What needs to be done:
Please set the lines down again exactly, from the top of the entries through the line that contains "Screen dimensions: 329x164".

[Task inputs]

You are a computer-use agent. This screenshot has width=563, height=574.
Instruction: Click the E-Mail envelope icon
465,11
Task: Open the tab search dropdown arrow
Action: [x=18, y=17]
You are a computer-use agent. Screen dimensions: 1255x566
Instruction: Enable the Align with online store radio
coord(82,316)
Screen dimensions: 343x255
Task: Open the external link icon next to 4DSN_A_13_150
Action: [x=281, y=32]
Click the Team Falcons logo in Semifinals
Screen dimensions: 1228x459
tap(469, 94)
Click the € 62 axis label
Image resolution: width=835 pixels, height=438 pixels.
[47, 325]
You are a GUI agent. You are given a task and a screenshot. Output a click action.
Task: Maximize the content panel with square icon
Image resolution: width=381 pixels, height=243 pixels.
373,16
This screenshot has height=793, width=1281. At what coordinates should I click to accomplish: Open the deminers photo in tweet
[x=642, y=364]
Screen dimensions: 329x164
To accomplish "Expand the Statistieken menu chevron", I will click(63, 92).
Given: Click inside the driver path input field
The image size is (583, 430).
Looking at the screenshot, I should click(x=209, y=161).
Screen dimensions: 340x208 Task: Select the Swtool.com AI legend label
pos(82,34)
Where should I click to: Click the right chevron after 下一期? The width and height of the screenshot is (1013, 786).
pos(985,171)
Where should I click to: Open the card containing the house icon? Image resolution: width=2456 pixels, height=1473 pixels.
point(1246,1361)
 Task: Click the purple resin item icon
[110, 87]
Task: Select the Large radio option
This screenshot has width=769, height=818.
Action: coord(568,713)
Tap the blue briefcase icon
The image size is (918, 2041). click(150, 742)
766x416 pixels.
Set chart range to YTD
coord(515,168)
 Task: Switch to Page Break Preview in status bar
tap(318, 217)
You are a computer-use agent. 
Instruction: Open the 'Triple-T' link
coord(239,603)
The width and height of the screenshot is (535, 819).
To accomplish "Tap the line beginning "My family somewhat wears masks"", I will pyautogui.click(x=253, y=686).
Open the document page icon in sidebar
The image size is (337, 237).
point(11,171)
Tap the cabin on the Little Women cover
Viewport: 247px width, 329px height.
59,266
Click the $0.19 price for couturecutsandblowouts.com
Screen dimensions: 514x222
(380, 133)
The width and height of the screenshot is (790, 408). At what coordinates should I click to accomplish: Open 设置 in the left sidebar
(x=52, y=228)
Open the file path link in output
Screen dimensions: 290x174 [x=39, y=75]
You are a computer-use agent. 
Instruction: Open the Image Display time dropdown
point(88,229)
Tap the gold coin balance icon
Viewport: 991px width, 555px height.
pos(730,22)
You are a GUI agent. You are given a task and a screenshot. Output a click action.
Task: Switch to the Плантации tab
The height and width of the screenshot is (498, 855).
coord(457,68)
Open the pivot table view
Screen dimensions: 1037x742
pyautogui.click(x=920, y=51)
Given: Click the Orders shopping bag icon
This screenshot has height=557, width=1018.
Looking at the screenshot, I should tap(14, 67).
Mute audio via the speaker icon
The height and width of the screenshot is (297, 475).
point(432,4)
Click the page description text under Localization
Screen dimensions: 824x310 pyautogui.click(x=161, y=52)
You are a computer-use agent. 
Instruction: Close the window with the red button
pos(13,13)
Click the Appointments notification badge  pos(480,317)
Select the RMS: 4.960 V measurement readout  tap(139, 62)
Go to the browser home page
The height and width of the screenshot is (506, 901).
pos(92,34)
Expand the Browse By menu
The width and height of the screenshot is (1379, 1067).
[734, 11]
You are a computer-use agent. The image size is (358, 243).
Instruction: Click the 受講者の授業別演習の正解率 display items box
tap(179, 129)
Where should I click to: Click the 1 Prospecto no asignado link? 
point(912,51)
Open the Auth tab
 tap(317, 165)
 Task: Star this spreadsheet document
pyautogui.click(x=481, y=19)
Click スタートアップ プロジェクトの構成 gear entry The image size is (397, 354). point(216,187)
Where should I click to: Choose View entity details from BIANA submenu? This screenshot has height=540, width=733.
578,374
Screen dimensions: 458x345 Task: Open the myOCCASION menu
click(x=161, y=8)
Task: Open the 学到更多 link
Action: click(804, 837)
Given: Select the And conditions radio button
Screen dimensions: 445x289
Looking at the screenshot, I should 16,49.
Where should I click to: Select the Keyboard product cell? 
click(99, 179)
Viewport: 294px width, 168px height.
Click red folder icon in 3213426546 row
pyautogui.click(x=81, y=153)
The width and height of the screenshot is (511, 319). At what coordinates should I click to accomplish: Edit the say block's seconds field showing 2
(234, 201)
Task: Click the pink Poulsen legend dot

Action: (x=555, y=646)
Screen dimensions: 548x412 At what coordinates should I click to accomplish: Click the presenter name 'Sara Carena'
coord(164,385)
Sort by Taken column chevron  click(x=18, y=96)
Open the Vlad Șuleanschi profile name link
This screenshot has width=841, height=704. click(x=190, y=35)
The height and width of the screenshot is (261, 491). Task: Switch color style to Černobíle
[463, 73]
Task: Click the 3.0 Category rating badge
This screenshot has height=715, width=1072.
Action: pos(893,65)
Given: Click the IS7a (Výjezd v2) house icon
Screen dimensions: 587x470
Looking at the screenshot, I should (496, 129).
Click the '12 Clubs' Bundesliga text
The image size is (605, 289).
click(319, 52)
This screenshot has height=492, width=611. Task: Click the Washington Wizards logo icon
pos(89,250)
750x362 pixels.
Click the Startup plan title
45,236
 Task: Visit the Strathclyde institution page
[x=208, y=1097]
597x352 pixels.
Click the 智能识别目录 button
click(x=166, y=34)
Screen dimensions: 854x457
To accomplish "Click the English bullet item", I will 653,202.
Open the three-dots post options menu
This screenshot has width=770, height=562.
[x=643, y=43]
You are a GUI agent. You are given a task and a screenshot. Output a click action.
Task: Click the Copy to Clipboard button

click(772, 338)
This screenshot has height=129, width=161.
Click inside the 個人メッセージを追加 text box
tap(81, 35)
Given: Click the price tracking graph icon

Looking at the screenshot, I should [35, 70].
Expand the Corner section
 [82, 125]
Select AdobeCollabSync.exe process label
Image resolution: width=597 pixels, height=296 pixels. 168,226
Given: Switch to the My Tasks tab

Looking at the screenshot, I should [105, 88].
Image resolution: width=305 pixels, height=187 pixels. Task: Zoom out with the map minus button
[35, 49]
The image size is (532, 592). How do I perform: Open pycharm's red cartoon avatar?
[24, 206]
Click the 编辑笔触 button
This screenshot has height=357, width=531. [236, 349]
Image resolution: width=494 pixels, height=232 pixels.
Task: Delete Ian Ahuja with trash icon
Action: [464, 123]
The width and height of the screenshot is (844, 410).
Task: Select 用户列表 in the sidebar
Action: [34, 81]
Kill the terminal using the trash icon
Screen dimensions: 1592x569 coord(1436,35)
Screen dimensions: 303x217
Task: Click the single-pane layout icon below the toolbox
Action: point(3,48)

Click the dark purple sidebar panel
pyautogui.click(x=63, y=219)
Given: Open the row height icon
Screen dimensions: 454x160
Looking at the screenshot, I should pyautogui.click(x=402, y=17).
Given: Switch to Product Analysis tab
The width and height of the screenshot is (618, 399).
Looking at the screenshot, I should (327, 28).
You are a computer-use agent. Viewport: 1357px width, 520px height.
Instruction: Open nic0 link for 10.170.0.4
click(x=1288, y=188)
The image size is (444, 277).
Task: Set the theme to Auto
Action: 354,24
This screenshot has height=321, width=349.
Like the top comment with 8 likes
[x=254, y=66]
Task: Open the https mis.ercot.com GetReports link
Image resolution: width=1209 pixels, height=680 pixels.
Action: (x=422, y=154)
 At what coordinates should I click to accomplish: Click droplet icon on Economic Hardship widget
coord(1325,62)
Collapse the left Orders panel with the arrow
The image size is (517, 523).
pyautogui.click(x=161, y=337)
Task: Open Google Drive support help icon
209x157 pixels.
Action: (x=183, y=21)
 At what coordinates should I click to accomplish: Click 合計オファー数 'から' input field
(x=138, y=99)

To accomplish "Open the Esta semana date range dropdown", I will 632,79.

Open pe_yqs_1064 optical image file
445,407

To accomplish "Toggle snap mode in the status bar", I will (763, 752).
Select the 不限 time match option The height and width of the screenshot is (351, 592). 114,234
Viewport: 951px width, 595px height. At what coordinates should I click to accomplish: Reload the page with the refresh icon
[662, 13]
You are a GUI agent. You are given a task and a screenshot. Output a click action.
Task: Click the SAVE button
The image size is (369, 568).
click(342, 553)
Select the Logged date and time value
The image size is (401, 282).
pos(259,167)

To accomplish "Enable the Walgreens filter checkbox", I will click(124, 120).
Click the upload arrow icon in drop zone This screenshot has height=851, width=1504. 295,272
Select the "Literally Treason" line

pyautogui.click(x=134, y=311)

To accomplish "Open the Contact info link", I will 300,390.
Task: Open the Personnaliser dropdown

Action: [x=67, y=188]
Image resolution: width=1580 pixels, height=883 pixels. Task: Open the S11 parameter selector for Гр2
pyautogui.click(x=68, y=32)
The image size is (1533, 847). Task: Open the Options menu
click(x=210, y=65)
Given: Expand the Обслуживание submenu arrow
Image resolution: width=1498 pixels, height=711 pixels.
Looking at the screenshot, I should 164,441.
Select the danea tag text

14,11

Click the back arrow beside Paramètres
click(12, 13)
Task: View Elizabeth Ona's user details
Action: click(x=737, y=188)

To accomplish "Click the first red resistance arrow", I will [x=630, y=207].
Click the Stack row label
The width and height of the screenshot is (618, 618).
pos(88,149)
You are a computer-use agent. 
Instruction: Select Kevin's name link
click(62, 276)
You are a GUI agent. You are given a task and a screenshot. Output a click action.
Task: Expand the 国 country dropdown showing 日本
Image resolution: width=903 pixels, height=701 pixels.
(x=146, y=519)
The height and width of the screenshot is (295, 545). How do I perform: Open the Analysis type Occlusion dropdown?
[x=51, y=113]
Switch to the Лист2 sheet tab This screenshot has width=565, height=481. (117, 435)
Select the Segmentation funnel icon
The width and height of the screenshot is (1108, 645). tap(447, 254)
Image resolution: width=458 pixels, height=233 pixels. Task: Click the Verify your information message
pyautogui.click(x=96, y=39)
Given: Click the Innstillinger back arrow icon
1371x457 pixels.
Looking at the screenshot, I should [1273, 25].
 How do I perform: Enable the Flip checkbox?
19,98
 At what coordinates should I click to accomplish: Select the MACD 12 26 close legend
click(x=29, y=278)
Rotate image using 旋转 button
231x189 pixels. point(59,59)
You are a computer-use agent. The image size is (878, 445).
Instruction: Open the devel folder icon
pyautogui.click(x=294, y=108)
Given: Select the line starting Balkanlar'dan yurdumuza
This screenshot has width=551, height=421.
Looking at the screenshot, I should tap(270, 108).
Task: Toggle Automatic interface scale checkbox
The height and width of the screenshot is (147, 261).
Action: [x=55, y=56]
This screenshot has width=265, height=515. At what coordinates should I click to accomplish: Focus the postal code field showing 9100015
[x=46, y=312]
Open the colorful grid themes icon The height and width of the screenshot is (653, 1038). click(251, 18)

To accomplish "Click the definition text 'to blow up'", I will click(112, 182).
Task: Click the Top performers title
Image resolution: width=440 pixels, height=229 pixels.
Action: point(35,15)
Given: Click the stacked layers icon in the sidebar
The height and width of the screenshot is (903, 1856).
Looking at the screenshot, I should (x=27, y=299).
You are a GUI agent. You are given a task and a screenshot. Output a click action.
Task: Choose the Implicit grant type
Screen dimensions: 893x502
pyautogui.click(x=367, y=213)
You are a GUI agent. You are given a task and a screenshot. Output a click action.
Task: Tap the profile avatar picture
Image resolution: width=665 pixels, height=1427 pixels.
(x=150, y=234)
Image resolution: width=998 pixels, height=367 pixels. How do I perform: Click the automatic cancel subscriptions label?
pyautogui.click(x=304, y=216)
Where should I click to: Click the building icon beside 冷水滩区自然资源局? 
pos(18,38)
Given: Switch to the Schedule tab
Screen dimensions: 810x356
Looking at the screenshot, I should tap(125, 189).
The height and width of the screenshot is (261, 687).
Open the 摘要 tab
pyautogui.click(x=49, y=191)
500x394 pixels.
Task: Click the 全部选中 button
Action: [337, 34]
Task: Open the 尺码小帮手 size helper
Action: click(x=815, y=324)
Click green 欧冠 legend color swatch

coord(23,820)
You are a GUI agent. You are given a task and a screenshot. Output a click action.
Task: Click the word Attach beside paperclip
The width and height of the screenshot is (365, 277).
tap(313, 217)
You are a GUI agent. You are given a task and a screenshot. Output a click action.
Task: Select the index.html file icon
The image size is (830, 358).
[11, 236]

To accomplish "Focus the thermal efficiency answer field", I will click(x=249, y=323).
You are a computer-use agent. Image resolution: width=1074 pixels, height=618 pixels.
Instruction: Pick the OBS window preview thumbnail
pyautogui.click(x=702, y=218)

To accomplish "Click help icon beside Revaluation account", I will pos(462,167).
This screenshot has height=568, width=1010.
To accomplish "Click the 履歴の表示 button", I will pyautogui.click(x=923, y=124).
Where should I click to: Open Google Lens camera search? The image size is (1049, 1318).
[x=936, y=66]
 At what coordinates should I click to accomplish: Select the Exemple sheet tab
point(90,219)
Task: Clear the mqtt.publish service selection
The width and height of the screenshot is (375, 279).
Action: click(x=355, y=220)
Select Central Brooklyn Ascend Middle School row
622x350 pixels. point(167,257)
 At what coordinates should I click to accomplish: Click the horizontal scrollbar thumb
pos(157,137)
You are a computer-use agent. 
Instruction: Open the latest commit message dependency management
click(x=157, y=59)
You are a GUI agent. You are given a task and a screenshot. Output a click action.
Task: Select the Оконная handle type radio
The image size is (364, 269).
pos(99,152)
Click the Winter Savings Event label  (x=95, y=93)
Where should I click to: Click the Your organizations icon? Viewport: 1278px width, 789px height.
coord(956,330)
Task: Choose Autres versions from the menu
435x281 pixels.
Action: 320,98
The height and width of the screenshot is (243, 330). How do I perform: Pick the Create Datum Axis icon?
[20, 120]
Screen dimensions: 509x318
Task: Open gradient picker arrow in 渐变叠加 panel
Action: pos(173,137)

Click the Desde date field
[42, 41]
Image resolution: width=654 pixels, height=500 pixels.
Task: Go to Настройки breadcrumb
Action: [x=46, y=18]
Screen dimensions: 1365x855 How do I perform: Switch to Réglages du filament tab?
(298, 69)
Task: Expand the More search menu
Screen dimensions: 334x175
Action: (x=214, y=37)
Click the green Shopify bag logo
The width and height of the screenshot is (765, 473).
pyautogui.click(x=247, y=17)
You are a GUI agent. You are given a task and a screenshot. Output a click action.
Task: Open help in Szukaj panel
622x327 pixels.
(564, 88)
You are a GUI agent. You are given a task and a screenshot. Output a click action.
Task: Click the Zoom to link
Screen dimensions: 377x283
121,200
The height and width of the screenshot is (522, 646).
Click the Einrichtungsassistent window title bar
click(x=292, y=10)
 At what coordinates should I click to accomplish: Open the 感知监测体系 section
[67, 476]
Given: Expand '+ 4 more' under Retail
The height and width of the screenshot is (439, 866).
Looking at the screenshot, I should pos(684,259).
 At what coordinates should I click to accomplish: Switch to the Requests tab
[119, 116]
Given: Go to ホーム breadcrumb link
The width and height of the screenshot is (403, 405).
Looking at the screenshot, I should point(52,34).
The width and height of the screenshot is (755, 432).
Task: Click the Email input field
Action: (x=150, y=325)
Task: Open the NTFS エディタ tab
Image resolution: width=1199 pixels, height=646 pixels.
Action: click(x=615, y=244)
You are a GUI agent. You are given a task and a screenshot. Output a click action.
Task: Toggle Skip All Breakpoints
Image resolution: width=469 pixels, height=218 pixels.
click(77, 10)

[/Task inputs]

Solved exercise:
You are a computer-use agent. This screenshot has width=563, height=574.
Instruction: Click the E-Mail envelope icon
465,11
Task: Open the tab search dropdown arrow
Action: [x=18, y=17]
You are a computer-use agent. Screen dimensions: 1255x566
Instruction: Enable the Align with online store radio
coord(82,316)
Screen dimensions: 343x255
Task: Open the external link icon next to 4DSN_A_13_150
Action: [x=281, y=32]
Click the Team Falcons logo in Semifinals
Screen dimensions: 1228x459
tap(469, 94)
Click the € 62 axis label
Image resolution: width=835 pixels, height=438 pixels.
[47, 325]
You are a GUI agent. You are given a task and a screenshot. Output a click action.
Task: Maximize the content panel with square icon
Image resolution: width=381 pixels, height=243 pixels.
373,16
This screenshot has height=793, width=1281. At what coordinates should I click to accomplish: Open the deminers photo in tweet
[x=642, y=364]
Screen dimensions: 329x164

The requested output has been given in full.